The application provides an image analysis method and system based on AI live broadcast, wherein the method comprises the following steps: acquiring a live video stream, preprocessing the video stream to acquire a video set comprising a plurality of video segments, wherein the video segments comprise a plurality of frame images; determining a key frame image from the video segment, and extracting an optical flow image in the video segment; determining a combined feature of the video segment based on the key frame image and the optical flow image; constructing an LSTM classifier, and training the LSTM classifier through combined features so that the LSTM classifier has sensitive image recognition capability. By the method, the sensitive images can be automatically identified accurately and efficiently in real time, and the method replaces a manual management method, so that the requirement of real-time management is met.

Description

Image analysis method and system based on AI live broadcast

Technical Field

The application relates to the technical field of image processing, in particular to an image analysis method and system based on AI live broadcast.

Background

With the continuous improvement of network quality and bandwidth, people can use higher and higher quality and high speed network services. In this context, the live industry has evolved with the help of powerful network deployments and high network speed support.

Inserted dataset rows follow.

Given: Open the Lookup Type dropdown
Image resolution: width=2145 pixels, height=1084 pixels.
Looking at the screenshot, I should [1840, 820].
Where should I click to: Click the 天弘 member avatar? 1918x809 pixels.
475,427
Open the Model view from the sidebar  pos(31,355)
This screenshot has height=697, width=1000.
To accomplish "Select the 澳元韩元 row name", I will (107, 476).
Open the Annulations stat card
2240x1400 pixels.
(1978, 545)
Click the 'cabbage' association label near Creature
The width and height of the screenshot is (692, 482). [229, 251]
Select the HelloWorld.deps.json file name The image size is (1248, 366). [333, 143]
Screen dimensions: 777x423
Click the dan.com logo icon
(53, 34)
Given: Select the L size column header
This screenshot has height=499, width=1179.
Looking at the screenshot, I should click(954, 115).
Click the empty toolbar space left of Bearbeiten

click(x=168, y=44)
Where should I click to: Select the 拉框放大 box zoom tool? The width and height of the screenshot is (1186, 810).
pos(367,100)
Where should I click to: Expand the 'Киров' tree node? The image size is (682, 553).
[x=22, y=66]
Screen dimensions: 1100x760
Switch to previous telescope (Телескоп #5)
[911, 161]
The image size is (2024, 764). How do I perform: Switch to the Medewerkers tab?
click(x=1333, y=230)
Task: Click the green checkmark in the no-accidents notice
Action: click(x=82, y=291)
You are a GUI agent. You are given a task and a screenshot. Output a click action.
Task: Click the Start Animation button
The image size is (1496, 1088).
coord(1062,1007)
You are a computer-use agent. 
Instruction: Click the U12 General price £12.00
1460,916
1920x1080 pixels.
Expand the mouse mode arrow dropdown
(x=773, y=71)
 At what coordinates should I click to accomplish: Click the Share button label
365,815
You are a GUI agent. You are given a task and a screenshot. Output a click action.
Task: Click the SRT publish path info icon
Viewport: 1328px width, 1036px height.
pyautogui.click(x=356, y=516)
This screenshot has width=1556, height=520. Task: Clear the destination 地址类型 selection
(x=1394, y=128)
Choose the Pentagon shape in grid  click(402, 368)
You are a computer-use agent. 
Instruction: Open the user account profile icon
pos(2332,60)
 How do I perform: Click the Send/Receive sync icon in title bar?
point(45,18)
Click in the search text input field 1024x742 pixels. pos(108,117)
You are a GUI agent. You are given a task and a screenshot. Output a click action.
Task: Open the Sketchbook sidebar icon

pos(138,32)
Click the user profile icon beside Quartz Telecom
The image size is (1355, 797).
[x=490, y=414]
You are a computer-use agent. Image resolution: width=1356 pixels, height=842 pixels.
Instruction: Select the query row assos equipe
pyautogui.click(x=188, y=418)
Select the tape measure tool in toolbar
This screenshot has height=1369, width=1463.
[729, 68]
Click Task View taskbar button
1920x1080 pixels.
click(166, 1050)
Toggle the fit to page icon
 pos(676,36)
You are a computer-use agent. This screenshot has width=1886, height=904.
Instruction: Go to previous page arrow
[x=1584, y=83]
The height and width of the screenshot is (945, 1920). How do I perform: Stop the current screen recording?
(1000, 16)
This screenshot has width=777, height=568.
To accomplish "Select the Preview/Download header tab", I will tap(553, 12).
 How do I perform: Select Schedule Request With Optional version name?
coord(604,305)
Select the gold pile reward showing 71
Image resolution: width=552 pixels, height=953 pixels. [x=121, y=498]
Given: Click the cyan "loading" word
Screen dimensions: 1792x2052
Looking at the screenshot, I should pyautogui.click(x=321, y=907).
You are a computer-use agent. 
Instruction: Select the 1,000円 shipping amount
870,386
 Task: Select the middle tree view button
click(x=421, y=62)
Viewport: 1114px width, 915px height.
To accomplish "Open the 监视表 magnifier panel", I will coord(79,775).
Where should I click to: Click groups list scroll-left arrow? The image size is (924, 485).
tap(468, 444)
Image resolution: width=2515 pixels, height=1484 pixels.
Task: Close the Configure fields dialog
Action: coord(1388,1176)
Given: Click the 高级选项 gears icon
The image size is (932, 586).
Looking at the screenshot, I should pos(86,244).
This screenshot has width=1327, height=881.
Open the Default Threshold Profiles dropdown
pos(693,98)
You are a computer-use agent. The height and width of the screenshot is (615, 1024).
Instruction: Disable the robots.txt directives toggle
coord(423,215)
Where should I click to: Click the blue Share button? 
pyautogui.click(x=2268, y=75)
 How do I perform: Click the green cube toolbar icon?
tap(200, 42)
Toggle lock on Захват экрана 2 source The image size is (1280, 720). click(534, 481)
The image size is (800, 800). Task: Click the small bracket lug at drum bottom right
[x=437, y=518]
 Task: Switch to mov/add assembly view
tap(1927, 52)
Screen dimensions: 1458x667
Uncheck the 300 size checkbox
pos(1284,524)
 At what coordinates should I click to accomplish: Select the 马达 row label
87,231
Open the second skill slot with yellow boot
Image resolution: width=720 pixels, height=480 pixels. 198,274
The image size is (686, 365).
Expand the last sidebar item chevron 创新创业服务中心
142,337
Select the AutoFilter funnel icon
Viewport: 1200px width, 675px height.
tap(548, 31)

Along with the development of artificial intelligence technology, artificial intelligence AI live broadcast is also widely applied to live broadcast industry, and a brand new live broadcast mode is used for replacing a traditional live broadcast mode, and AI live broadcast is an intelligent virtual image constructed based on the artificial intelligence technology, and real-time live broadcast is performed on a network platform through the virtual image, so that user experience can be enhanced, live broadcast quality can be improved, and live broadcast environment conditions can be improved.

However, the problems existing in the AI live broadcast are gradually revealed, in the AI live broadcast process, some sensitive images can appear, and the management of the sensitive images is basically in a human management stage, and the management of the sensitive images is mainly performed through supervision of users and staff on a platform, however, the quantity of AI live broadcast in the same time period is extremely huge, and the real-time management requirement on the sensitive images in the live broadcast process cannot be met only by means of human management.

Disclosure of Invention

The embodiment of the application provides an image analysis method and system based on AI live broadcasting, which are used for solving the technical problems that in the prior art, sensitive images in the AI live broadcasting process are managed only by means of manpower management, the management strength is insufficient, and the real-time management requirement on the sensitive images in the AI live broadcasting process cannot be met.

In a first aspect, an embodiment of the present application provides an image analysis method based on AI live broadcast, including the following steps:

acquiring a live video stream, and preprocessing the video stream to acquire a video set comprising a plurality of video segments, wherein the video segments comprise a plurality of frame images;

determining a key frame image from the video segment, and extracting an optical flow image in the video segment;

determining a combined feature of the video segment based on the key frame image and the optical flow image;

constructing an LSTM classifier, and training the LSTM classifier through the combined features so as to enable the LSTM classifier to have sensitive image recognition capability.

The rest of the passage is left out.